BEGIN PROVIDED DATA

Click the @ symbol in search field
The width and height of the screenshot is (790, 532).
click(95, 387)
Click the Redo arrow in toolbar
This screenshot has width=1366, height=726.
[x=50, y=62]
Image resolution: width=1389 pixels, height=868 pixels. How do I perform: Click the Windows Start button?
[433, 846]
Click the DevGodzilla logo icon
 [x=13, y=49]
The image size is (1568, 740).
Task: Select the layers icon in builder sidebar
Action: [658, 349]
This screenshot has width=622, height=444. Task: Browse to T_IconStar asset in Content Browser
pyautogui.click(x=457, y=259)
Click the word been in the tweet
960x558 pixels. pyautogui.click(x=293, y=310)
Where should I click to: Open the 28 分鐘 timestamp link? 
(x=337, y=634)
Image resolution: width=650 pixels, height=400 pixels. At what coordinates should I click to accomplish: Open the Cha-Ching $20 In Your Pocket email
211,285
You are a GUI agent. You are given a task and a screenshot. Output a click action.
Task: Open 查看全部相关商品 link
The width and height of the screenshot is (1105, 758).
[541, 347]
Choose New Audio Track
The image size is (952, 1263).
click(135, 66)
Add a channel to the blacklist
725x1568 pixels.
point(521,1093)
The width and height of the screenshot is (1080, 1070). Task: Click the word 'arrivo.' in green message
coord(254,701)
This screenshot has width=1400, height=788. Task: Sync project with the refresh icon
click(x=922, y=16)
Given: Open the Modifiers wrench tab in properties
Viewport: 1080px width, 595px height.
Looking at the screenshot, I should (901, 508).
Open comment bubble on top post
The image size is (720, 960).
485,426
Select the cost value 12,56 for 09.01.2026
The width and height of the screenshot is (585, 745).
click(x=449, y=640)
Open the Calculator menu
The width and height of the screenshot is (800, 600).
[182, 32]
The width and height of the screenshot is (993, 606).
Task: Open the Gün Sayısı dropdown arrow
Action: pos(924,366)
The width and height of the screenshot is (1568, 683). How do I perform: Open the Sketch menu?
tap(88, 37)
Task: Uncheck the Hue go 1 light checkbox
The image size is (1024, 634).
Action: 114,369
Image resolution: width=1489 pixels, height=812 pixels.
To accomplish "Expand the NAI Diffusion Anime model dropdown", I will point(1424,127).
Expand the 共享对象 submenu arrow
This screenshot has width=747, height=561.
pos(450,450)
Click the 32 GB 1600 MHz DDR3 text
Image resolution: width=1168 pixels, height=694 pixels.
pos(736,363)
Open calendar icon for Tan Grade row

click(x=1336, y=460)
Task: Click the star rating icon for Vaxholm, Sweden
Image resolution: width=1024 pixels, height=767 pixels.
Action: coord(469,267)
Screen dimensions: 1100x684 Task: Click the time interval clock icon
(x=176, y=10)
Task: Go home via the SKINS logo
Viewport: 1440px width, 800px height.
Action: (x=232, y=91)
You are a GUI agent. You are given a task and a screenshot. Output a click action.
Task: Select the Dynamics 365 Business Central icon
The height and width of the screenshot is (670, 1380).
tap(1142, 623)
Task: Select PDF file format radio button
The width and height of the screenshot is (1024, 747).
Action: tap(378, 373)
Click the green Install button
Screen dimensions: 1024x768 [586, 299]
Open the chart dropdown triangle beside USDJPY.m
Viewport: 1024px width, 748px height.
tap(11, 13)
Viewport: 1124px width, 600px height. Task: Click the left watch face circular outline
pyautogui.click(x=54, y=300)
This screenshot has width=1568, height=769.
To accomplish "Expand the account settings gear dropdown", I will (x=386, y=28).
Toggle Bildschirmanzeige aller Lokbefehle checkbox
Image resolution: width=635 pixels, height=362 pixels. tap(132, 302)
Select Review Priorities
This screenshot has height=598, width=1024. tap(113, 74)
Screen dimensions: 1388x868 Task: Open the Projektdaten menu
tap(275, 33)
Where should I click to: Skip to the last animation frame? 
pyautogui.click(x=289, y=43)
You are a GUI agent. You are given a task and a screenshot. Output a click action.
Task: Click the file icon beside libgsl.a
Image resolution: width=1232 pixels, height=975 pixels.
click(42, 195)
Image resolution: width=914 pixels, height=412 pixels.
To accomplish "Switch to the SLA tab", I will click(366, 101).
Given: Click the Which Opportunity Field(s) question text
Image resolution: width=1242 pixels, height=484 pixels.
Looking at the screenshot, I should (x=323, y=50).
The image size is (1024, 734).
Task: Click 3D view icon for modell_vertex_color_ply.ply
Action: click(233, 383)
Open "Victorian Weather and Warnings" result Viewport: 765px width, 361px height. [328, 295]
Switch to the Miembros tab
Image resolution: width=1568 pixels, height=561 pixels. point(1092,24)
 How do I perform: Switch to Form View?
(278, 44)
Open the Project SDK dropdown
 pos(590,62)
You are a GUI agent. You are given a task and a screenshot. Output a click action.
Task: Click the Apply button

END PROVIDED DATA

* EXERCISE AIM: Return each line above precisely as written.

* EXERCISE OUTPUT:
Click the @ symbol in search field
The width and height of the screenshot is (790, 532).
click(95, 387)
Click the Redo arrow in toolbar
This screenshot has width=1366, height=726.
[x=50, y=62]
Image resolution: width=1389 pixels, height=868 pixels. How do I perform: Click the Windows Start button?
[433, 846]
Click the DevGodzilla logo icon
 [x=13, y=49]
The image size is (1568, 740).
Task: Select the layers icon in builder sidebar
Action: [658, 349]
This screenshot has width=622, height=444. Task: Browse to T_IconStar asset in Content Browser
pyautogui.click(x=457, y=259)
Click the word been in the tweet
960x558 pixels. pyautogui.click(x=293, y=310)
Where should I click to: Open the 28 分鐘 timestamp link? 
(x=337, y=634)
Image resolution: width=650 pixels, height=400 pixels. At what coordinates should I click to accomplish: Open the Cha-Ching $20 In Your Pocket email
211,285
You are a GUI agent. You are given a task and a screenshot. Output a click action.
Task: Open 查看全部相关商品 link
The width and height of the screenshot is (1105, 758).
[541, 347]
Choose New Audio Track
The image size is (952, 1263).
click(135, 66)
Add a channel to the blacklist
725x1568 pixels.
point(521,1093)
The width and height of the screenshot is (1080, 1070). Task: Click the word 'arrivo.' in green message
coord(254,701)
This screenshot has width=1400, height=788. Task: Sync project with the refresh icon
click(x=922, y=16)
Given: Open the Modifiers wrench tab in properties
Viewport: 1080px width, 595px height.
Looking at the screenshot, I should (901, 508).
Open comment bubble on top post
The image size is (720, 960).
485,426
Select the cost value 12,56 for 09.01.2026
The width and height of the screenshot is (585, 745).
click(x=449, y=640)
Open the Calculator menu
The width and height of the screenshot is (800, 600).
[182, 32]
The width and height of the screenshot is (993, 606).
Task: Open the Gün Sayısı dropdown arrow
Action: pos(924,366)
The width and height of the screenshot is (1568, 683). How do I perform: Open the Sketch menu?
tap(88, 37)
Task: Uncheck the Hue go 1 light checkbox
The image size is (1024, 634).
Action: 114,369
Image resolution: width=1489 pixels, height=812 pixels.
To accomplish "Expand the NAI Diffusion Anime model dropdown", I will point(1424,127).
Expand the 共享对象 submenu arrow
This screenshot has width=747, height=561.
pos(450,450)
Click the 32 GB 1600 MHz DDR3 text
Image resolution: width=1168 pixels, height=694 pixels.
pos(736,363)
Open calendar icon for Tan Grade row

click(x=1336, y=460)
Task: Click the star rating icon for Vaxholm, Sweden
Image resolution: width=1024 pixels, height=767 pixels.
Action: coord(469,267)
Screen dimensions: 1100x684 Task: Click the time interval clock icon
(x=176, y=10)
Task: Go home via the SKINS logo
Viewport: 1440px width, 800px height.
Action: (x=232, y=91)
You are a GUI agent. You are given a task and a screenshot. Output a click action.
Task: Select the Dynamics 365 Business Central icon
The height and width of the screenshot is (670, 1380).
tap(1142, 623)
Task: Select PDF file format radio button
The width and height of the screenshot is (1024, 747).
Action: tap(378, 373)
Click the green Install button
Screen dimensions: 1024x768 [586, 299]
Open the chart dropdown triangle beside USDJPY.m
Viewport: 1024px width, 748px height.
tap(11, 13)
Viewport: 1124px width, 600px height. Task: Click the left watch face circular outline
pyautogui.click(x=54, y=300)
This screenshot has width=1568, height=769.
To accomplish "Expand the account settings gear dropdown", I will (x=386, y=28).
Toggle Bildschirmanzeige aller Lokbefehle checkbox
Image resolution: width=635 pixels, height=362 pixels. tap(132, 302)
Select Review Priorities
This screenshot has height=598, width=1024. tap(113, 74)
Screen dimensions: 1388x868 Task: Open the Projektdaten menu
tap(275, 33)
Where should I click to: Skip to the last animation frame? 
pyautogui.click(x=289, y=43)
You are a GUI agent. You are given a task and a screenshot. Output a click action.
Task: Click the file icon beside libgsl.a
Image resolution: width=1232 pixels, height=975 pixels.
click(42, 195)
Image resolution: width=914 pixels, height=412 pixels.
To accomplish "Switch to the SLA tab", I will click(366, 101).
Given: Click the Which Opportunity Field(s) question text
Image resolution: width=1242 pixels, height=484 pixels.
Looking at the screenshot, I should (x=323, y=50).
The image size is (1024, 734).
Task: Click 3D view icon for modell_vertex_color_ply.ply
Action: click(233, 383)
Open "Victorian Weather and Warnings" result Viewport: 765px width, 361px height. [328, 295]
Switch to the Miembros tab
Image resolution: width=1568 pixels, height=561 pixels. point(1092,24)
 How do I perform: Switch to Form View?
(278, 44)
Open the Project SDK dropdown
 pos(590,62)
You are a GUI agent. You are given a task and a screenshot. Output a click action.
Task: Click the Apply button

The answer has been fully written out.